What this task involves - The lines to copy run from the one containing "The width and" to the end of the listing. Please write them out exactly, minus the pictures.

Data to examine -
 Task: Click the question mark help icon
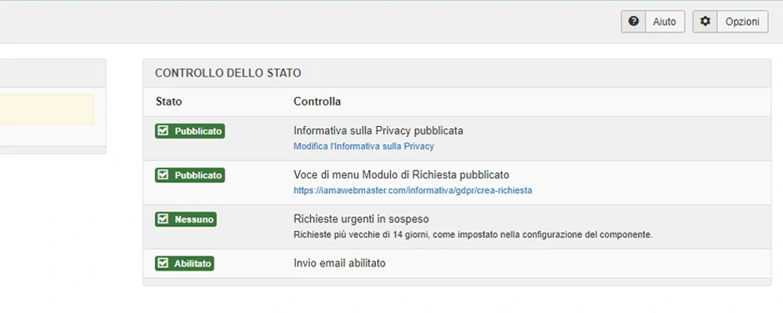pyautogui.click(x=633, y=22)
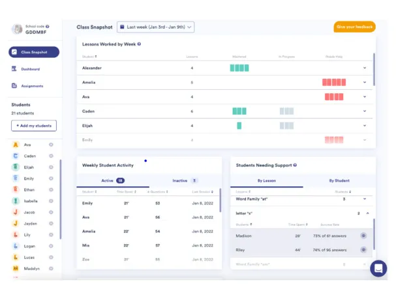Viewport: 396px width, 289px height.
Task: Click the gear icon next to Ava
Action: tap(51, 145)
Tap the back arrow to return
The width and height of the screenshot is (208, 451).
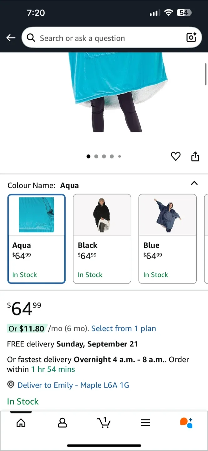11,38
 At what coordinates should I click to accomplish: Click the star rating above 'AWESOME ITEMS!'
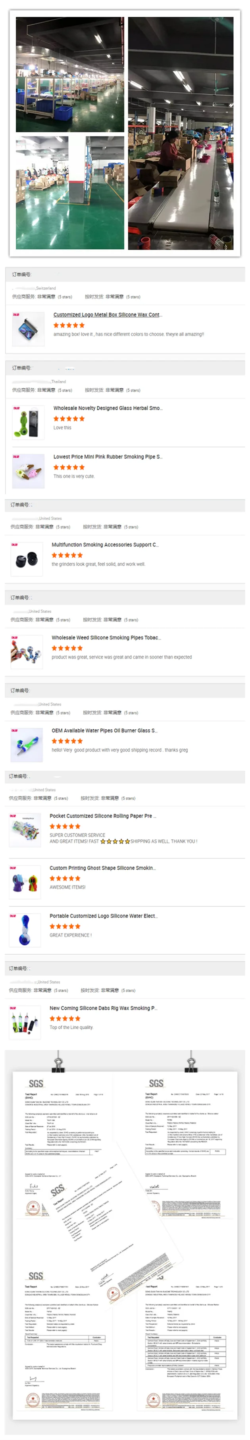(x=65, y=878)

Output for this exercise -
The width and height of the screenshot is (208, 451).
11,38
 At what coordinates should I click to accomplish: Click the star rating above 'AWESOME ITEMS!'
(x=65, y=878)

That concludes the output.